Times are tough in education. We have increased accountability and mandates, and it feels as though we always have “experts” telling us what we are doing wrong. To be clear, that is not what John Hattie is saying in Visible Learning.
So...What is Visible Learning?
In Visible Learning (2009) Hattie writes,
Visible teaching and learning occurs when learning is the explicit goal, when it is appropriately challenging, when the teacher and student both (in their various ways) seek to ascertain whether and to what degree the challenging goal is attained, when there is deliberate practice aimed at attaining mastery of the goal, when there is feedback given and sought, and when there are active, passionate, and engaging people (teacher, student, peers, and so on) participating in the act of learning"(p. 22).
That all sounds good...right? Unfortunately, researchers can overwhelm us with ideas even though they do not understand our individual situations. Teaching is a very personal experience, for both the teacher and the student, so when a researcher questions our instructional practices, we can have a visceral reaction. I hate this statement but “try not to take it personally” when Hattie focuses on what works and what doesn’t work.
John Hattie does understand how personal learning can be. Hattie says.
Learning is spontaneous, individualistic, and often earned through effort. It is timeworn, slow and gradual, fits-and-starts kind of progress, which can have a flow of its own, but requires passion, patience, and attention to detail (from the teacher and student)."
He doesn’t believe in quick fixes or silver bullets. Hattie believes in looking through data to see what works and he has spent years looking at meta-analysis that includes the results of millions of studies.
Is Hattie Controversial?
Hattie’s work does not come without controversy. His meta-analysis provides insight, in a quantitative approach, to what works and what does not.
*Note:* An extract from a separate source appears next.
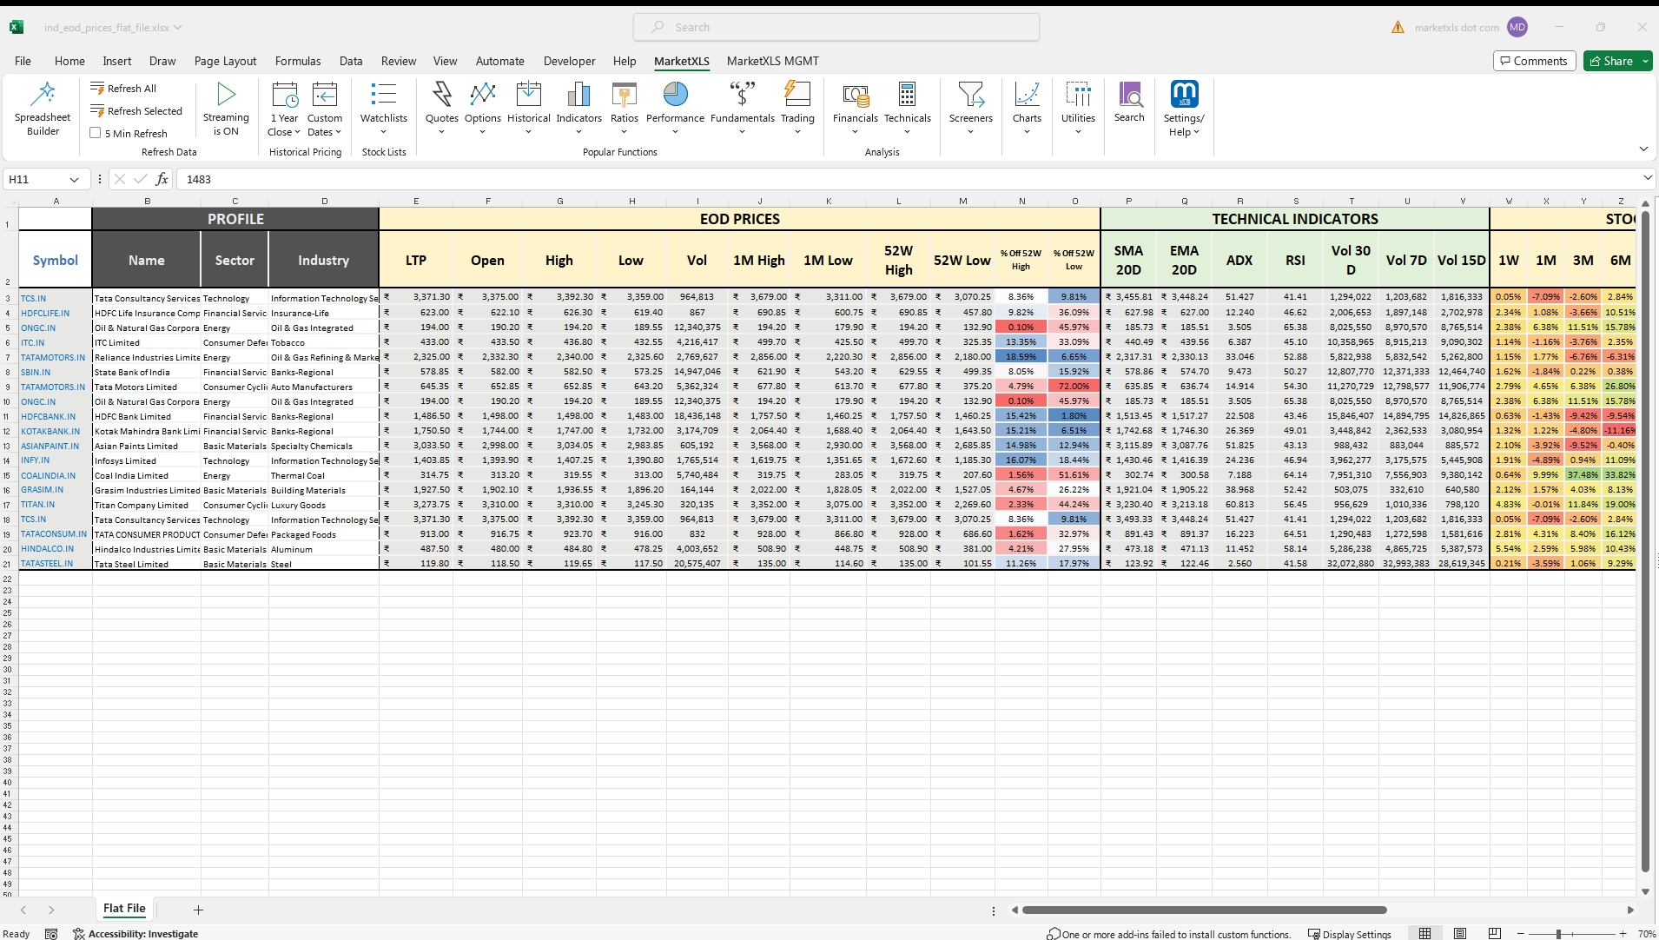Open the Formulas ribbon tab
The image size is (1659, 940).
298,61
It’s not through a gut-feeling but through data that he makes his decisions.
One of the areas that is often seen as a barrier to learning, and one that Hattie does not believe is one, is class size. In Hattie’s research he found that class size did not have a large effect on learning. There were other interventions that had a much larger effect.
Areas such as appropriate cues, time on task, peer tutoring, and effective feedback all have a large effect on student learning. This can help all educators understand what positive elements they should include in their classroom environment.
Lastly, and one of the reasons why I most value Hattie’s work, is the fact that he is a strong believer in student voice and his meta-analysis shows that an element of student control over learning has a high effect; as long as that student control is over relevant choices, and not contrived choices that teacher gives to ultimately get what they want.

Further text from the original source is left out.